Il existe une idée étrange à l’étranger selon laquelle, dans tous les domaines, les livres anciens devraient être lus uniquement par des professionnels et que l’amateur devrait se contenter des livres modernes. Ainsi, j’ai découvert, en tant que professeur de littérature anglaise, que si l’étudiant moyen veut découvrir quelque chose sur le platonisme, la toute dernière chose à laquelle il pense est de prendre une traduction de Platon dans une bibliothèque et de lire le Symposium. Il préférerait lire un livre moderne et morne dix fois plus long, consacré aux «ismes» et aux influences, et une seule fois toutes les douze pages lui expliquant ce que Platon a réellement dit. L’erreur est plutôt aimable, car elle vient de l’humilité. L’étudiant a à moitié peur de rencontrer face à face l’un des grands philosophes. Il se sent inadéquat et pense qu’il ne le comprendra pas. Mais s’il savait, le grand homme, du seul fait de sa grandeur, est bien plus intelligible que son commentateur moderne. L’étudiant le plus simple sera capable de comprendre, sinon la totalité, du moins une très grande partie de ce que dit Platon ; mais presque personne ne peut comprendre certains livres modernes sur le platonisme. C’est pourquoi l’un de mes principaux efforts en tant qu’enseignant a toujours été de persuader les jeunes que les connaissances de première main non seulement valent plus la peine d’être acquises que les connaissances de seconde main, mais qu’elles sont généralement beaucoup plus faciles et plus agréables à acquérir.
Cette préférence erronée pour les livres modernes et cette timidité des livres anciens ne sont nulle part plus répandues que dans la théologie. Partout où vous trouvez un petit cercle d’étude de laïcs chrétiens, vous pouvez être presque certain qu’ils étudient non pas saint Luc, ni saint Paul, ni saint Augustin, ni Thomas d’Aquin, ni Hooker, ni Butler, mais M. Berdiaev, ou M. Maritain, ou M. Niebuhr ou Miss Sayers ou même moi-même.

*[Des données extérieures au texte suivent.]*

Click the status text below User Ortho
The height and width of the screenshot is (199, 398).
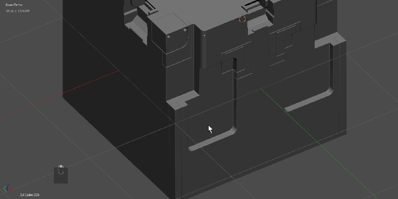click(x=17, y=10)
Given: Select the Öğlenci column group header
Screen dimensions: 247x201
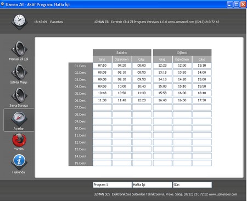Looking at the screenshot, I should [x=182, y=52].
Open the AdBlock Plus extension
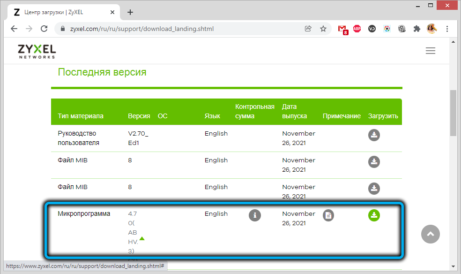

Maintenant, cela me semble sens dessus dessous. Naturellement, puisque je suis moi-même écrivain, je ne souhaite pas que le lecteur ordinaire ne lise aucun livre moderne. Mais s’il doit lire seulement le nouveau ou seulement l’ancien, je lui conseillerais de lire l’ancien. Et je lui donnerais ce conseil justement parce qu’il est amateur et donc bien moins protégé que l’expert contre les dangers d’un régime exclusif contemporain. Un nouveau livre est encore à l’essai et l’amateur n’est pas en mesure de le juger. Il doit être comparé au grand corpus de la pensée chrétienne à travers les âges, et toutes ses implications cachées (souvent insoupçonnées par l’auteur lui-même) doivent être mises en lumière. Souvent, on ne peut pas le comprendre pleinement sans la connaissance de nombreux autres livres modernes. Si vous rejoignez à onze heures une conversation qui a commencé à huit heures, vous ne verrez souvent pas la portée réelle de ce qui se dit. Des remarques qui vous paraissent très ordinaires provoqueront des rires ou des irritations et vous ne comprendrez pas pourquoi – la raison étant bien sûr que les premières étapes de la conversation leur ont conféré un point particulier. De la même manière, des phrases d’un livre moderne qui paraissent tout à fait ordinaires peuvent être dirigées vers un autre livre ; de cette façon, vous pourriez être amené à accepter ce que vous auriez rejeté avec indignation si vous en connaissiez la véritable signification. La seule sécurité est d’avoir une norme de christianisme clair et central (« du simple christianisme » comme l’appelait Baxter) qui place les controverses du moment dans leur juste perspective. Un tel standard ne peut être acquis qu’à partir des livres anciens. C’est une bonne règle, après avoir lu un nouveau livre, de ne jamais vous en permettre un nouveau avant d’avoir lu un ancien entre-temps. Si c’est trop pour vous, vous devriez en lire au moins un ancien pour trois nouveaux.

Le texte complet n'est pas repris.